Do you have any advice for our contestants or any aspiring chefs out there?
I keep telling everyone in my kitchen that you’ll start out due to your passion for food, but you’ll stay if you are stubborn. It’s an industry that will test and challenge you all the time.
If you were a contestant this season, what would be your signature dish and why?
A plated version of my Mistique I think. I personally love the flavours; it’s a combination of tangy, refreshing and rich, smooth, chewy, and crunchy. It’s theatrical. A plated version would allow me to add components that I can’t incorporate in an entremets (a whole cake) such as ice cream or sorbet. It would be delicious!
You’ve trained and worked all around the world; how do you think Australia’s pastry scene weighs in on an international scale?
We still copy a lot from our international counterparts; our pastry boutiques take a lot of inspiration from France, and our restaurant dishes are pretty much dictated by what is happening in Asia and Europe. However, for a young country we have shown that we are very quick learners and we are hungry for knowledge and advancement.
You’ve worked at the Ritz Hotel in Paris and The Adelphi Hotel in Melbourne, and last year you undertook a new position at another hotel, The Langham. What draws you to the hotel environment?
Hotels provide a spectrum of challenges. You have to create so many different menus: for the restaurant, in-room dining, functions, meetings.

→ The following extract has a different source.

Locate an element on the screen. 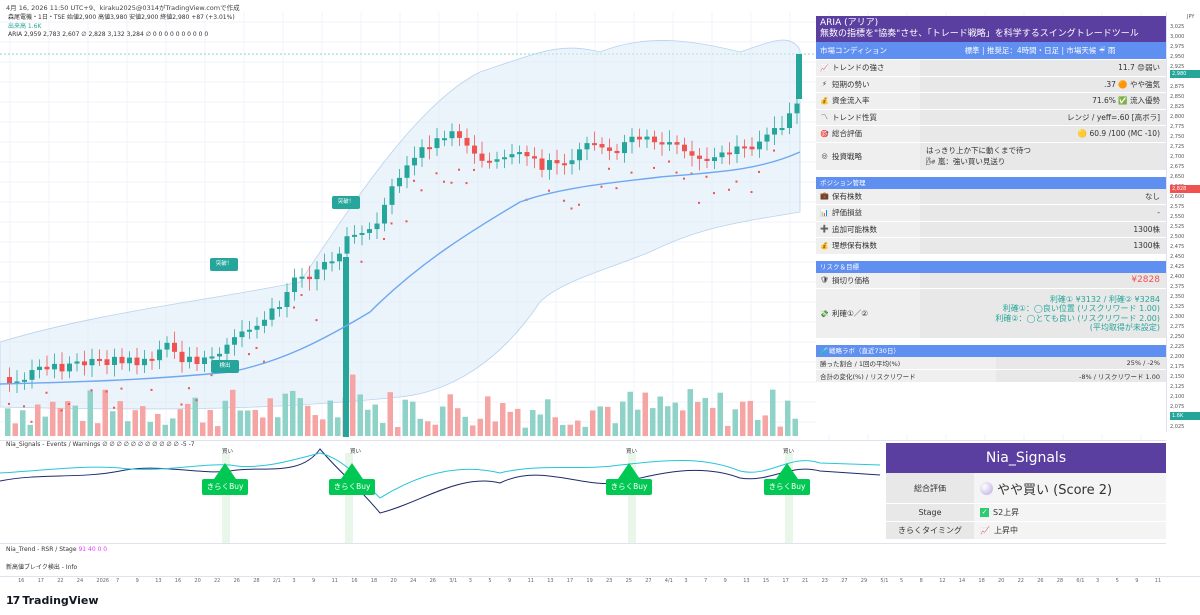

You have to wear many different types of thinking hats at once and it challenges the strategic part of the brain that I used back when I was a business consultant.
As the executive head pastry chef at The Adelphi Hotel’s Om Nom Dessert Bar, you received a chef’s hat within two months; can you describe how that felt?
To be perfectly honest with you, I couldn’t believe it. I knew what we were doing was experimental, but to be awarded [the chef’s hat] is something that I never really dared ask for.
We know you have a bit of a sweet tooth, but do you have any savoury dishes you particularly enjoy?
Ramen, sticky pork hock, and good old aged steak cooked to medium rare. I would never say no to any of those!